TORONTO — Canadian housing starts were stronger than expected in June and May figures were revised higher, according to data released on Tuesday, the latest report to show the property market rebounding from last year’s government-induced slowdown.
The Canadian dollar rose from its lowest level in almost two years before a report Tuesday forecast to show the pace of home construction in June stayed above the year-to-date average for the second month in a row.
The seasonally adjusted annualized rate of housing starts was 199,586 units in June, according to data from the Canadian government’s housing agency. Analysts polled by Reuters had expected 187,000 starts in June.
The Canada Mortgage and Housing Corp also revised May starts higher, to 204,616 from the 200,178 originally reported.
The stronger-than-expected numbers helped boost the Canadian dollar in early trading.
With sales finding a floor in recent months, prices well behaved and homebuilding close to demographic demand, the soft landing story looks firmly in place
The latest data come exactly one year after tough new mortgage rules aimed at cooling the market came into effect.
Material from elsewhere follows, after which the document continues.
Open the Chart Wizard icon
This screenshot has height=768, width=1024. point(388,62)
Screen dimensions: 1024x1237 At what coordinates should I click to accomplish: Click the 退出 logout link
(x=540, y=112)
Canada’s Conservative government tightened the rules in a bid to prevent a possible housing bubble.
Those rule changes, the government’s fourth such crackdown since the financial crisis, succeeded in dampening housing market activity.
But after nearly a year of cooling sales and concern that Canada could have a U.S.-style housing crash, demand has roared back in key markets, helped by borrowing costs that remain near historic lows.
“Canada’s housing market continued to defy the skeptics in June, not to mention Mother Nature and a bout of labour market unrest,” BMO Capital Markets economist Robert Kavcic said in a note to clients.
“With sales finding a floor in recent months, prices well behaved and homebuilding close to demographic demand, the soft landing story looks firmly in place.”